*Required work:*
Scan the entries below for the word "computer" and copy every line where it turns up.

(Stored data entries)
*-*-*

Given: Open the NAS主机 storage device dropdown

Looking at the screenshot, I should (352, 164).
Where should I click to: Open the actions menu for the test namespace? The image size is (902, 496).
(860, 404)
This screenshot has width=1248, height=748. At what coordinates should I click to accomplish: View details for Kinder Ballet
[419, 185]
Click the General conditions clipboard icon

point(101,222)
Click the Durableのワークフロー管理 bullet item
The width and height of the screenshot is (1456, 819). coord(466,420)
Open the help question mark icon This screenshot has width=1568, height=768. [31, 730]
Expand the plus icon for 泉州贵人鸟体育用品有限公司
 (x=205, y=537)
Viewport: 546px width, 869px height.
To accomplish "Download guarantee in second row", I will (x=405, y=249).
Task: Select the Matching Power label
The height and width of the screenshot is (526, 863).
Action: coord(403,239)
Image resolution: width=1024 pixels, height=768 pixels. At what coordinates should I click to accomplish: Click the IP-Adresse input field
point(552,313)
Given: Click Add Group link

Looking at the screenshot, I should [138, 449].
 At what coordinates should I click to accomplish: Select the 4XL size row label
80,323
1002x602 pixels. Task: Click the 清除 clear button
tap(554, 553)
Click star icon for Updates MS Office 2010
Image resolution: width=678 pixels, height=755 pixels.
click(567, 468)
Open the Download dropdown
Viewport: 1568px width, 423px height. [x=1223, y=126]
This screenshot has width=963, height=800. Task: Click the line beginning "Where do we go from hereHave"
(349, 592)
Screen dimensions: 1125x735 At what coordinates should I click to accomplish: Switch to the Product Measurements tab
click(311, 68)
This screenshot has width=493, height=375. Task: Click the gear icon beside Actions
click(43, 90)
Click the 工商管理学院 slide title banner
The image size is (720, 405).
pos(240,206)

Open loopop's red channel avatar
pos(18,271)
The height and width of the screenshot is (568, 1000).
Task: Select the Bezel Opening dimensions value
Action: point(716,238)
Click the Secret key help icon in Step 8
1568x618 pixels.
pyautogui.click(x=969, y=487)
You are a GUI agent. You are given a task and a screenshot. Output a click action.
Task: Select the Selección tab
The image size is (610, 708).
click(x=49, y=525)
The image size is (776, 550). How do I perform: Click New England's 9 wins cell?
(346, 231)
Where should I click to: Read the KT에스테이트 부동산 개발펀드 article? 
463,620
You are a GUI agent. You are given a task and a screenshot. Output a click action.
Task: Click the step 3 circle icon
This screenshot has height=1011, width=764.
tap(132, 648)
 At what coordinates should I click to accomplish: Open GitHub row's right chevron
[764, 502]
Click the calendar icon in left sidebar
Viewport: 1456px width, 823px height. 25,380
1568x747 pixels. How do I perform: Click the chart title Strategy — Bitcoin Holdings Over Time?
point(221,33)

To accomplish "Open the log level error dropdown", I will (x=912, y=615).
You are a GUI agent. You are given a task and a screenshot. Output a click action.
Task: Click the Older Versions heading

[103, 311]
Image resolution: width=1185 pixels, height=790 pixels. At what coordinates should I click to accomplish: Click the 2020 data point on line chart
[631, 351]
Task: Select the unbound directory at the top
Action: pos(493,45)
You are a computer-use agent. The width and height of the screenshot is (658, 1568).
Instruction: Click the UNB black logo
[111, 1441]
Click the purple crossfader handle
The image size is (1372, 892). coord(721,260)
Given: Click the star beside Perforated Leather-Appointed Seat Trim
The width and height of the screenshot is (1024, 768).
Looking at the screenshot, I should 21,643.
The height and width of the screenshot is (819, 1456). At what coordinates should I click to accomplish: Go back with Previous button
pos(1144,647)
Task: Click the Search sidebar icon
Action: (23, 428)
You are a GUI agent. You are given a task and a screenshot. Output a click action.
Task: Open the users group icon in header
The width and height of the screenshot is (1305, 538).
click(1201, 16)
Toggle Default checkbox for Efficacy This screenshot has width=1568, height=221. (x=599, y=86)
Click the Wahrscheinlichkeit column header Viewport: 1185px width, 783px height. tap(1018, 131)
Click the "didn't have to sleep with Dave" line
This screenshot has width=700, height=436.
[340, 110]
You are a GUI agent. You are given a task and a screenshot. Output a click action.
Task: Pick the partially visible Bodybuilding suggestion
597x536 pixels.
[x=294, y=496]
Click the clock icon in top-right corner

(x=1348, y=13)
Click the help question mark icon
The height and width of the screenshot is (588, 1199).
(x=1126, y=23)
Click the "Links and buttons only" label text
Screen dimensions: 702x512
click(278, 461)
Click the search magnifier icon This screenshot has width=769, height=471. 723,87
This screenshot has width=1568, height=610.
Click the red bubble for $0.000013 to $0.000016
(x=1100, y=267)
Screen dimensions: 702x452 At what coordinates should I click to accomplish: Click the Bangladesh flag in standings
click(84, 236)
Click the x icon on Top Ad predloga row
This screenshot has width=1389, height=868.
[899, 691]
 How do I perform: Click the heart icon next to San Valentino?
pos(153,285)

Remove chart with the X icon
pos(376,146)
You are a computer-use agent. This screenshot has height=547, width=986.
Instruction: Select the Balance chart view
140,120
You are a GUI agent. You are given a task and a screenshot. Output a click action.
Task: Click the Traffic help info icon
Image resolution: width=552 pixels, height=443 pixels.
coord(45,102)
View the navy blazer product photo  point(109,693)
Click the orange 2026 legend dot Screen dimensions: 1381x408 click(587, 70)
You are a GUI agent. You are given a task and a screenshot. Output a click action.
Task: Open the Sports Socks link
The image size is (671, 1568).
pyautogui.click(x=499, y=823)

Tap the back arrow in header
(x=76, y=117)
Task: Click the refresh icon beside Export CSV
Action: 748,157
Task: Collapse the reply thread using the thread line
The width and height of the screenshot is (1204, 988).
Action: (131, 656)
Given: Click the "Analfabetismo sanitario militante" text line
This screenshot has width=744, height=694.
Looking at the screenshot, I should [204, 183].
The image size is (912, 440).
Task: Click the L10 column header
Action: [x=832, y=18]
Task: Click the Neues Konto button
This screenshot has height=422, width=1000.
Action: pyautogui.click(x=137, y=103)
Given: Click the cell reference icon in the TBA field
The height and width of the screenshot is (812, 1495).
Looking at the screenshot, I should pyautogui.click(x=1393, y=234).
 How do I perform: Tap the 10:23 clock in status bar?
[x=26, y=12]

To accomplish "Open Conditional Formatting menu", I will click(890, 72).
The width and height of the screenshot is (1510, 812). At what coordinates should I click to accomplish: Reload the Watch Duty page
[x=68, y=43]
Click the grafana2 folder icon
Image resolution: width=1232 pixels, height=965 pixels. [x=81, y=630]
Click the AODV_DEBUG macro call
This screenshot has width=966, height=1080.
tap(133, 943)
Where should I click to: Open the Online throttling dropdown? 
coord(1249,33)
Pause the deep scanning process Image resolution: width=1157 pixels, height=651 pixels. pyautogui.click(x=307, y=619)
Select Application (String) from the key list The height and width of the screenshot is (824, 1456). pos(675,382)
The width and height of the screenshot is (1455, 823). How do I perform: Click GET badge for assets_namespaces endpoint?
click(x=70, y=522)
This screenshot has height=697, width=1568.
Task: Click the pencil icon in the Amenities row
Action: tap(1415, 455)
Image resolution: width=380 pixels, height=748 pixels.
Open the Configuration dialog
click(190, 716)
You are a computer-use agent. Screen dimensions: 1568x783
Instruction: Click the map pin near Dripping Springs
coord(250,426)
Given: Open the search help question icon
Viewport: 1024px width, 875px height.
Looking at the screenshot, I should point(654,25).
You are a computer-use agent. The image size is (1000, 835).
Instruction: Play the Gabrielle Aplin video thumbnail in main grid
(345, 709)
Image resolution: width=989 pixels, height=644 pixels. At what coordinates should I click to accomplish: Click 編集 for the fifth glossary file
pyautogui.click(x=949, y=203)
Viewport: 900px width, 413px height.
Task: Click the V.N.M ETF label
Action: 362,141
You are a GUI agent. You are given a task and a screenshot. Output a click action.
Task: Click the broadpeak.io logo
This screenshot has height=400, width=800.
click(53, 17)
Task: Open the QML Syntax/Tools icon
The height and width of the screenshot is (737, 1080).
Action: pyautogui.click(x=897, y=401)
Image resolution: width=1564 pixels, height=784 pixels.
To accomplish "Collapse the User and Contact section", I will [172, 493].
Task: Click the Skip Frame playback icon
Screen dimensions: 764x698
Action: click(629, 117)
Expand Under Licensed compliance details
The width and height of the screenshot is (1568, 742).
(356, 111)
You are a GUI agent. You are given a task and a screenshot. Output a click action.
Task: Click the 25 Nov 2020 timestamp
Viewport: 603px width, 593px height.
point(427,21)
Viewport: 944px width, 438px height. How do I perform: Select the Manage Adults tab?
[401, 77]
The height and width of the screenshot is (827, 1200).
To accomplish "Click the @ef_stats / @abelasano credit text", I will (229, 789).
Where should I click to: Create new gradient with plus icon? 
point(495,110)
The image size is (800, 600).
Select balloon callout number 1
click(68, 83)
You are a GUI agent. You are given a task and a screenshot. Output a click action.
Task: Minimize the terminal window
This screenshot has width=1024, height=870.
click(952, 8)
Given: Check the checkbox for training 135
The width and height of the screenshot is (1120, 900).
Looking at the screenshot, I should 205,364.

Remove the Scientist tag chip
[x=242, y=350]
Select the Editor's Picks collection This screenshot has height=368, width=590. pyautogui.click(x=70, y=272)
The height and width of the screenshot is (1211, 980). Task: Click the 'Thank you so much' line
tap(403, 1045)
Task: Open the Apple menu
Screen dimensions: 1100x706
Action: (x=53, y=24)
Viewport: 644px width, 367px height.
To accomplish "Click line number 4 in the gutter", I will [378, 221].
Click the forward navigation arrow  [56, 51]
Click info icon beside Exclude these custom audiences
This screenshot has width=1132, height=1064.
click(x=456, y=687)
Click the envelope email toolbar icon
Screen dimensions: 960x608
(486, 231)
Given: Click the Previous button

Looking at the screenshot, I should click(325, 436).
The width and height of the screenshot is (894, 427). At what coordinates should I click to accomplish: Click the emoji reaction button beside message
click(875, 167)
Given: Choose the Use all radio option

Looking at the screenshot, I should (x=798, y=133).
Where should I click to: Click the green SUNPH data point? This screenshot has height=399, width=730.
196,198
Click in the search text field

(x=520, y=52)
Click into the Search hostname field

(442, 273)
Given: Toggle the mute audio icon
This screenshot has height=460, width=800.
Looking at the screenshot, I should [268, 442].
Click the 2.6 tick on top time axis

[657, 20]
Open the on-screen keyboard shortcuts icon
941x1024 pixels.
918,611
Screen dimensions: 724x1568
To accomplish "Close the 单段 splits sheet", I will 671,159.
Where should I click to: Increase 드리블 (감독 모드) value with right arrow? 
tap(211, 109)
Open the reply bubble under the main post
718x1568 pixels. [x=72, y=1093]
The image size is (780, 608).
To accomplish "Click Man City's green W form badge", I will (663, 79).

*-*-*

*Exercise solution:*
You are a computer-use agent. The width and height of the screenshot is (658, 1568).
You are a computer-use agent. This screenshot has height=547, width=986.
You are a computer-use agent. Screen dimensions: 1568x783
You are a computer-use agent. The image size is (1000, 835).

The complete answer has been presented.